Malory Davies FCILT, Editor.

Malory Davies FCILT, Editor.

The Society of Motor Manufacturers and Traders has produced an analysis that suggests that EU tariffs on cars alone could add at least an annual £2.7 billion to imports and £1.8 billion to exports.

SMMT president Gareth Jones says that import tariffs alone could push up the list price of cars imported to the UK from the continent by an average of £1,500 if brands and their retail networks were unable to absorb these additional costs.

This is all speculation of course, but numbers of this magnitude could have an impact right across the supply chain – from where components are sourced, to where vehicles are assembled and how they are sold.

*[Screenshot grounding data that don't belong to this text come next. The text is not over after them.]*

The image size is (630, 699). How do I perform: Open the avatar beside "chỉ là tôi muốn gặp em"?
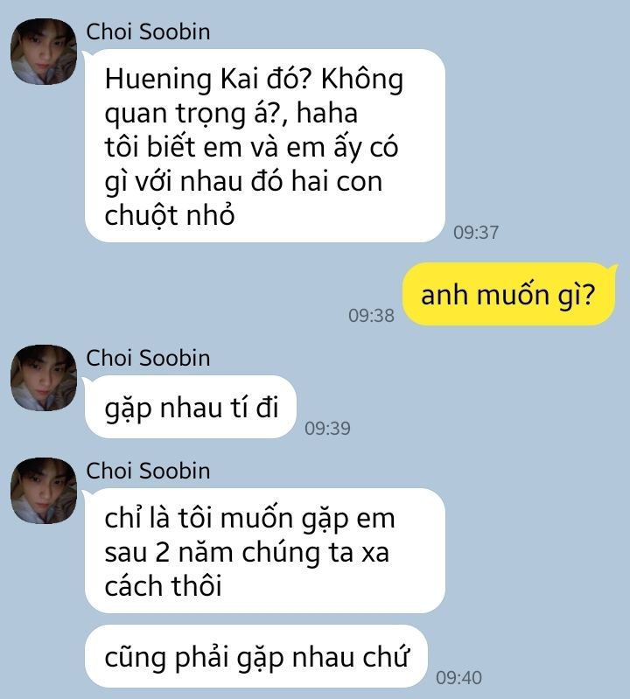tap(44, 491)
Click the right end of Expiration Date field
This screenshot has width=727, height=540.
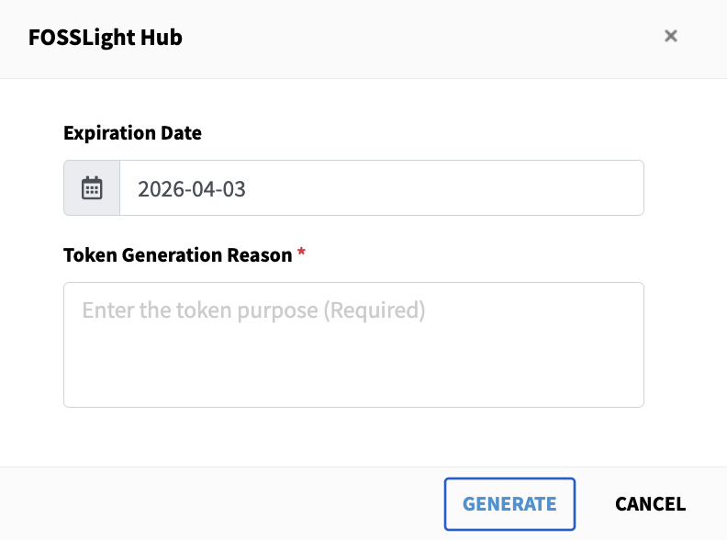point(615,188)
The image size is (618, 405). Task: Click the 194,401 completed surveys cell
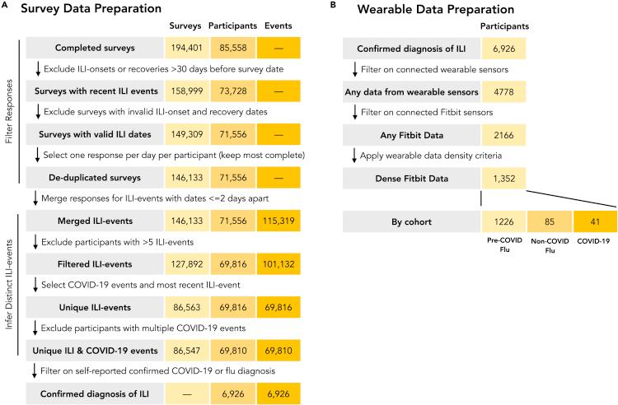coord(181,48)
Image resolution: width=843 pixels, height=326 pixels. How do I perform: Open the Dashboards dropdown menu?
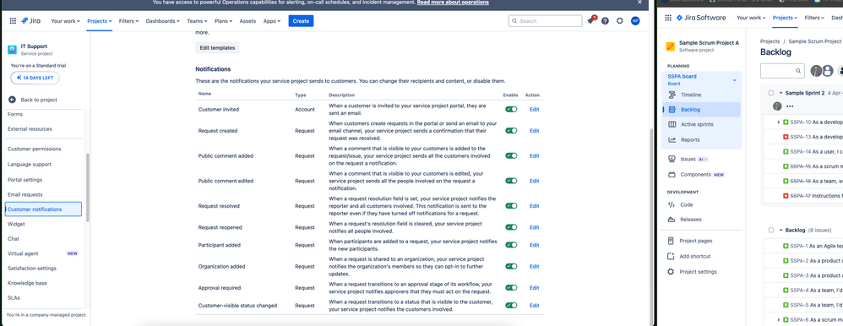pyautogui.click(x=164, y=21)
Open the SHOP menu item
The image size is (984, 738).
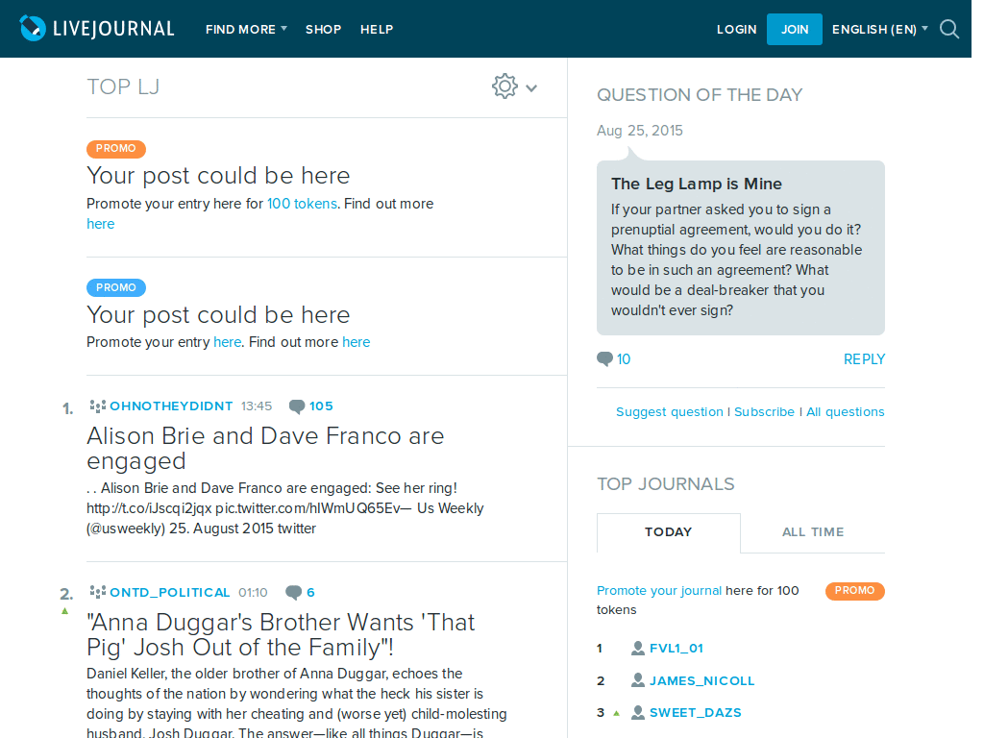click(323, 29)
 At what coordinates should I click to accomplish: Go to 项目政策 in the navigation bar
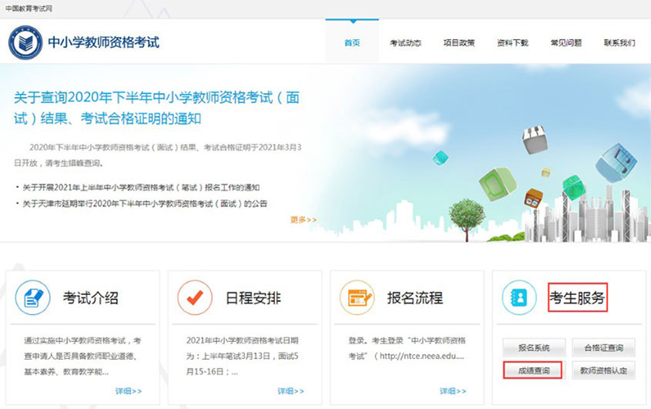[x=459, y=43]
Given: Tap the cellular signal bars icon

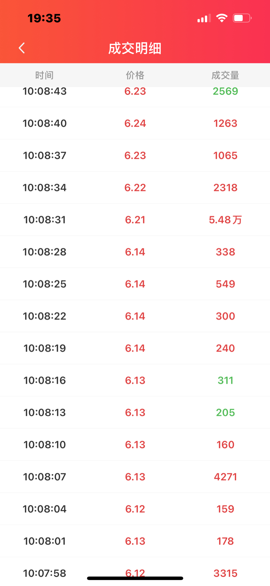Looking at the screenshot, I should click(204, 18).
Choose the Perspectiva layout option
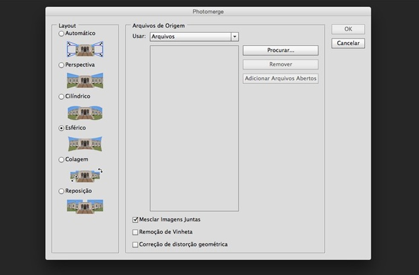The image size is (419, 275). tap(62, 65)
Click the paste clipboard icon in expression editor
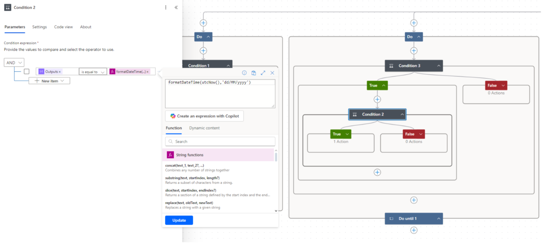542x243 pixels. (254, 73)
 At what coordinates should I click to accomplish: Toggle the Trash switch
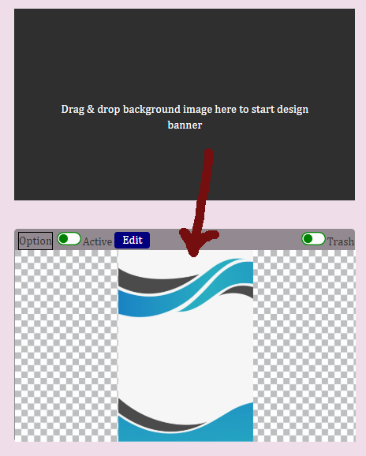tap(313, 239)
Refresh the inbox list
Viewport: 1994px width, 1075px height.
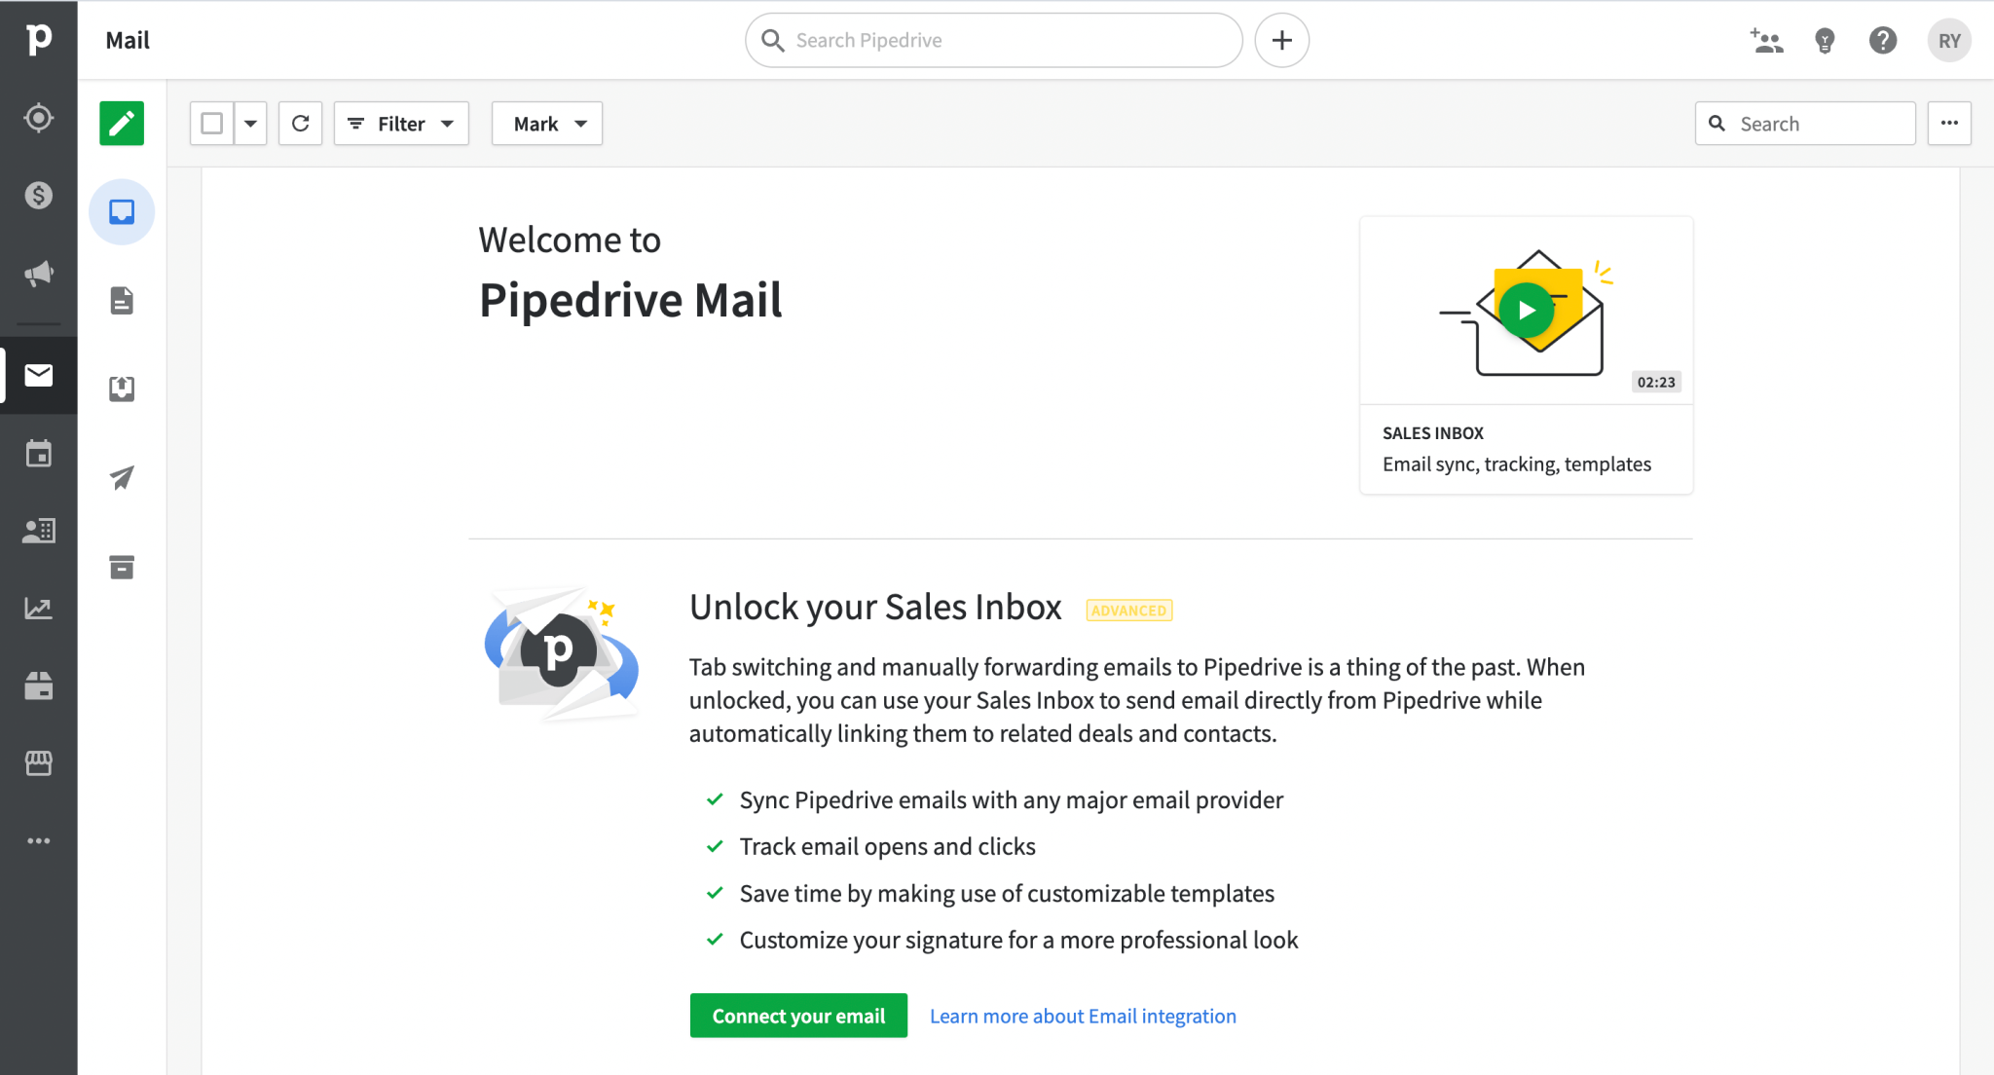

Clearly, the UK government has been rattled by the potential impact of such thinking – look at how quickly the government moved to reassure Nissan that it is safe to invest further in producing new models at its Sunderland plant. The suggestion is that it will seek tariff-free access to the EU market.

From a supply chain perspective, the situation is further complicated by the imminent arrival of the fourth industrial revolution – the transition of digital manufacturing involving artificial intelligence and 3D printing.

A study by KPMG suggests that manufacturers and suppliers can both see substantial benefits from digitalisation including productivity gains, shorter lead times more personalised vehicles and enhanced services for customers.

And it suggests that these benefits could amount to £8.6 billion annually. However, achieving that is strewn with problems, notably lack of knowledge and skills as well as lack of trust between supplier and manufacturer to share data electronically.

KPMG points out that the automotive industry has a common logistics language, MMOG-LE4, for data sharing. “By giving suppliers greater visibility over changes in customer demand, the whole supply chain is able to improve scheduling, reducing downtime, overtime and inventory buffering.”

But when it asked companies if they were using connected real-time supply chain scheduling / demand data-driven supply chain, some 60 per cent said no, while only about 25 per cent said yes.

The rate at which companies can move to take advantage of these technologies is bound to be affected by the Brexit negotiations. The question is: will the government step up and drive forward industry digitalisation?